Goedaardig knobbeltje in de borst

Woord vooraf

Borstafwijkingen bij vrouwen komen veel voor. Vaak zijn dit onschuldige afwijkingen, slechts in een minderheid van de gevallen betreft het kwaadaardige gezwellen. Toch is het nodig om bij een verandering aan de borst uit te laten zoeken wat er aan de hand is. Voor informatie over borstkanker wordt u verwezen naar andere pagina’s op deze website.

Inhoud

Inleiding

Op deze webpagina wordt achtereenvolgens aandacht besteed aan de bouw van de borst, goedaardige veranderingen in of aan de borst en de onderzoeken die soms nodig zijn om vast te stellen om welke aandoening het gaat. Met kennis van deze onderwerpen kunt u beter met uw arts meedenken en zelf meebeslissen over een eventuele behandeling.

Het is belangrijk u te realiseren dat uw persoonlijke situatie anders kan zijn dan beschreven.

De bouw van de borst

Onder de gladde huid van de borst voelt het bobbelig aan. Deze bobbeltjes zijn de melkklieren. Deze zijn over het algemeen vrij zacht en voelen in beide borsten hetzelfde aan. Samen vormen de melkklieren het borstklierweefsel. Om de melkklieren heen ligt vet- en bindweefsel, ook wel steunweefsel genoemd.

Bij de meeste vrouwen zijn de borsten niet gelijk: de ene borst is iets groter dan de andere, de ene tepel zit soms iets hoger dan de andere.

Sommige vrouwen hebben vlak voor de menstruatie gezwollen en pijnlijke borsten en voelen dan knobbeltjes. Over het algemeen zijn dit onschuldige verschijnselen die samenhangen met hormonale veranderingen in het lichaam.

Veranderingen in of aan de borst

De meest voorkomende verandering in de borst is een knobbeltje.

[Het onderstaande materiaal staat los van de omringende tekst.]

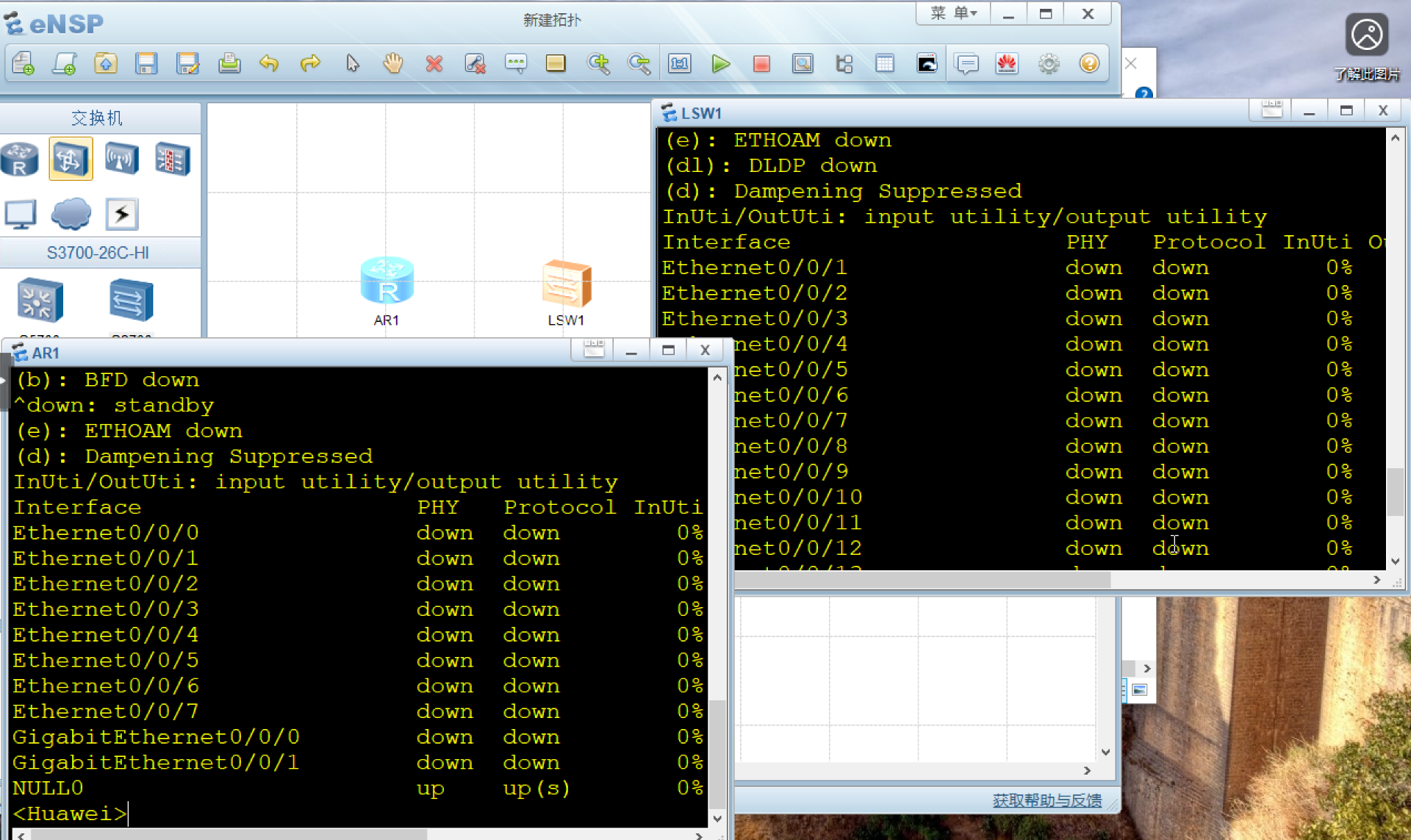1411x840 pixels.
Task: Select the Cloud device category icon
Action: pos(71,215)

Hiermee wordt een verdikking bedoeld die anders aanvoelt dan de bobbeligheid die normaal te voelen is. Knobbeltjes kunnen heel verschillend aanvoelen. Het kan een plek zijn die niet echt rond is en wat stugger en harder aanvoelt dan de rest van het klierweefsel. Het kan ook een kogelrond knobbeltje zijn dat als een knikker onder de vingers wegglijdt. In de meeste gevallen doet een knobbeltje geen pijn.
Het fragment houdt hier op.